"The Time Is Night" is truly the centerpiece of this one, and is by far the best of the three stories. A 50-year-old would-be poet, Anna, recounts in "writings that were left behind" how she tried to keep life from unraveling while trying to care for her grandchild, whom her daughter Alena had abandoned at her doorstep while being herself abandoned by two husbands. Her son also comes and goes into her life after getting out of prison, all the while pursued by thugs who are looking to administer some serious post-lockup beatdowns for god knows what. Anna moves from soaring, poetic calls to her higher nature to the day-to-day mundane and drab realities of Russian life, with a dying mother, a bare refrigerator and not a whole lot of money.
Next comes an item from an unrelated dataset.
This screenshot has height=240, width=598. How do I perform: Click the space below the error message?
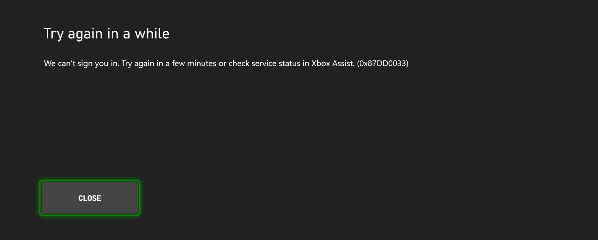click(x=204, y=102)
She's an invisible woman - a common complaint of the middle-aged in any society - but even more acute in a society teeming with alcoholic, misogynist men and chronically unemployed children who hate you.
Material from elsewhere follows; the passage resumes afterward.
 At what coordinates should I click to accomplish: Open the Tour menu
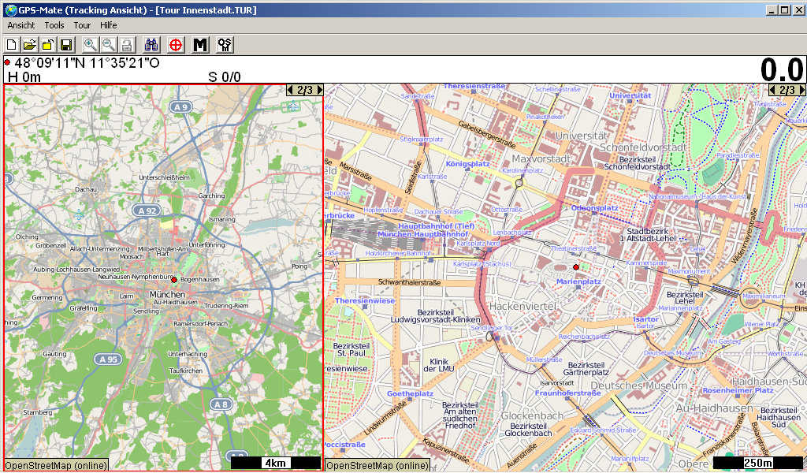tap(82, 25)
Petrushevskaya gets her digs into societal absurdities where she can, such as when Anna picks up some journalistic work for an acquaintance: "I urgently covered her back when she needed a piece on the bicentennial of the Minsk Tractor Plant" (a plant, which, suffice to say, had not been in existence for 200 years). Anna, who barely has anything to cling to in life, suffers a series of emotional indignities that culminate with the removal of even the last bits of joy in her fragile life. There's a lot of societal guilt-by-association implied by these tales. It's clear that Petrushevskaya was chafing in a big way, and still is, even after the glorious transition from Communism to Putinism.
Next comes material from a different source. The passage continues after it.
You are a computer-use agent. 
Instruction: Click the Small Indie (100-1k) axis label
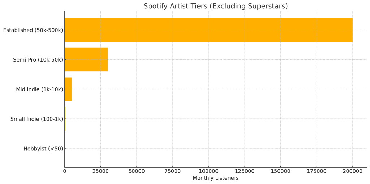37,119
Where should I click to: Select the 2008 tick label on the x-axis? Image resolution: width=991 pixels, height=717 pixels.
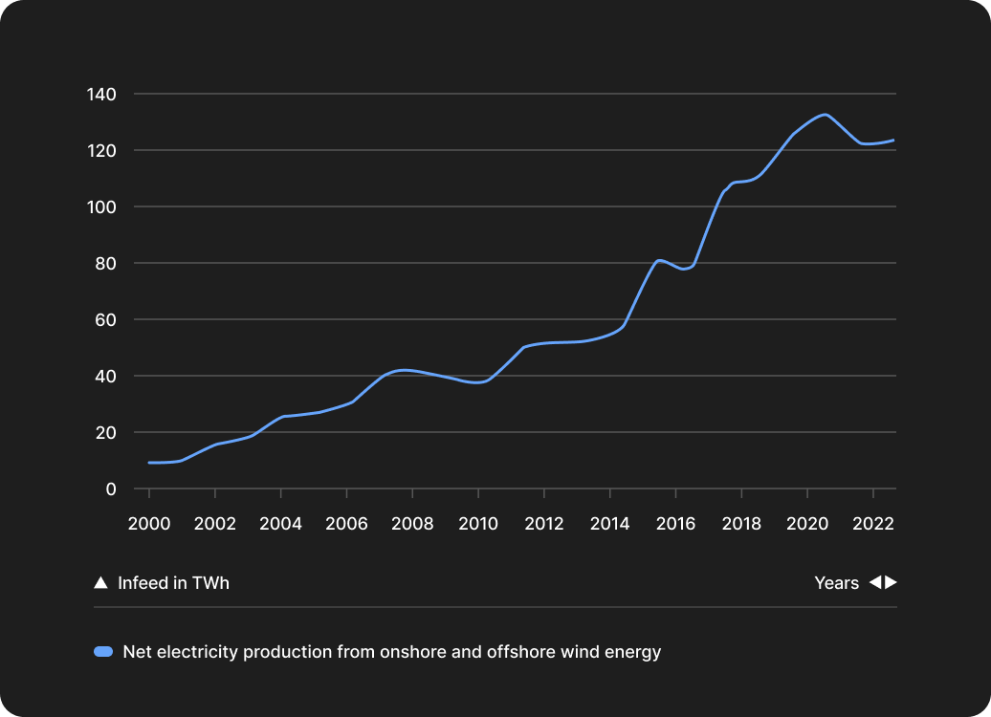[412, 524]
The other two stories are good, but are slightly lesser works. The best of the two is "Among Friends", which details the incestuous inner workings of an adopted "family" of sorts, a collection of codependent adults who get together once a week to drink and talk. These apartment gatherings were as close to "civil society" as individuals within the Soviet Union ever came, but when our narrator finds circumstances spinning out of control and that threaten to ruin the life of her son, she engages in an absurd bit of violent self-sacrifice that, through this catalog of emotional horrors, Petrushevskaya almost makes sound banal, normal and wise. I'll never be a lonely and overburdened middle-aged Russian woman, but I think I've got a pretty decent sense of what it might be like to be one via this author's unsettling and highly textured writing.